(SUPPLIED MATERIAL)
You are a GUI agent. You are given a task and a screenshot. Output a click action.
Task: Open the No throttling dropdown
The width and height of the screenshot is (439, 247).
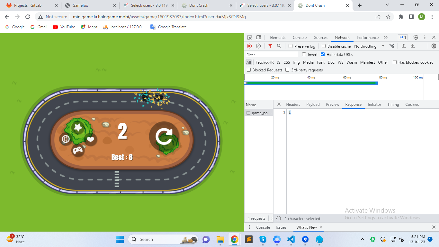[369, 46]
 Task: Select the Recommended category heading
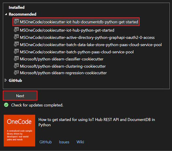(x=23, y=14)
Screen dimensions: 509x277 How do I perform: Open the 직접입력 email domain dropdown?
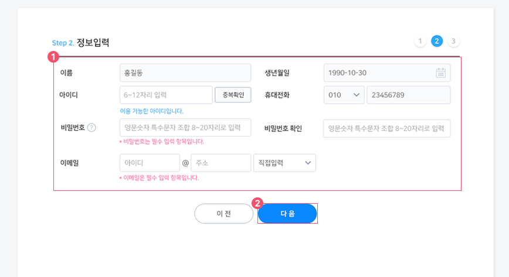click(x=284, y=163)
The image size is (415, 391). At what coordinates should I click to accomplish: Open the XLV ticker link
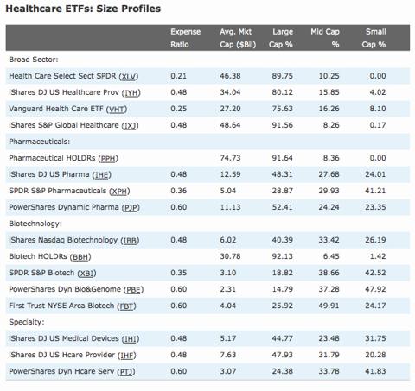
(End SUPPLIED MATERIAL)
Word-for-word output of every record is needed, with images omitted.

You are a GUI agent. You are given a task and a screenshot. Output a click action.
Task: Open the No throttling dropdown
The width and height of the screenshot is (439, 247).
[369, 46]
 Task: Select the Recommended category heading
(x=23, y=14)
Screen dimensions: 509x277 How do I perform: Open the 직접입력 email domain dropdown?
click(x=284, y=163)
The image size is (415, 391). At what coordinates should I click to accomplish: Open the XLV ticker link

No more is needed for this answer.